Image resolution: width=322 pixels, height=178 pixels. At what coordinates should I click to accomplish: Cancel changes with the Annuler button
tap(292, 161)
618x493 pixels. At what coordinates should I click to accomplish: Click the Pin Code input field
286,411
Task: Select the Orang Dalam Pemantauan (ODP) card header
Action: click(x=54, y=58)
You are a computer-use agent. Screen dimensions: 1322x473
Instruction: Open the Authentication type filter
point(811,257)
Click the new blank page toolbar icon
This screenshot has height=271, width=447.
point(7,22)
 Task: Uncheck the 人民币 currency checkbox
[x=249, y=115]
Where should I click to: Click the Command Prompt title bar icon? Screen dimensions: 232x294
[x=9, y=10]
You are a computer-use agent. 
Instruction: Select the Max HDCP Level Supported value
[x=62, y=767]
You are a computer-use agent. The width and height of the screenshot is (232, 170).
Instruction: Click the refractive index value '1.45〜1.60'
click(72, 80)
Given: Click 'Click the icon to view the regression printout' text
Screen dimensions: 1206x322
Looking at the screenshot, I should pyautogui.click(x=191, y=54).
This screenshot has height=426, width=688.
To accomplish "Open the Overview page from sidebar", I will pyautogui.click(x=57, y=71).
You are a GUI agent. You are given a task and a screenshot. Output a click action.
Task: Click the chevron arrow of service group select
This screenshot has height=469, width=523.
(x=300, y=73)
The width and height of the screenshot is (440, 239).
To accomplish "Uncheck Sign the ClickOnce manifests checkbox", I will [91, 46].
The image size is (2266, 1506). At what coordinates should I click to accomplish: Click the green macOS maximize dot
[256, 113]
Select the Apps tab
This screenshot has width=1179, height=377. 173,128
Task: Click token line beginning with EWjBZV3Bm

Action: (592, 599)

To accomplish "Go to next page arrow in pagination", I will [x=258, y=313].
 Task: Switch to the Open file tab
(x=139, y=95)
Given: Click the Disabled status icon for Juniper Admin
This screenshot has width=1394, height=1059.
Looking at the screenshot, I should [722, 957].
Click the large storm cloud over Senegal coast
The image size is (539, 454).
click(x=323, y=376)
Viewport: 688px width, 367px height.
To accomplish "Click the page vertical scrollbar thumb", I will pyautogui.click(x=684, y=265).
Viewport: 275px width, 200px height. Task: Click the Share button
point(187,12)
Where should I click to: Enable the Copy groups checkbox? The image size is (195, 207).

—————

--- Aim ---
Reproduce the material verbatim, starting with the line that contains "Select the Apps tab" and continuing through the final line of the material, both included.

--- Response to the task ---
Select the Apps tab
This screenshot has width=1179, height=377. 173,128
Task: Click token line beginning with EWjBZV3Bm

Action: (592, 599)

To accomplish "Go to next page arrow in pagination", I will [x=258, y=313].
 Task: Switch to the Open file tab
(x=139, y=95)
Given: Click the Disabled status icon for Juniper Admin
This screenshot has width=1394, height=1059.
Looking at the screenshot, I should [722, 957].
Click the large storm cloud over Senegal coast
The image size is (539, 454).
click(x=323, y=376)
Viewport: 688px width, 367px height.
To accomplish "Click the page vertical scrollbar thumb", I will pyautogui.click(x=684, y=265).
Viewport: 275px width, 200px height. Task: Click the Share button
point(187,12)
Where should I click to: Enable the Copy groups checkbox? The image size is (195, 207).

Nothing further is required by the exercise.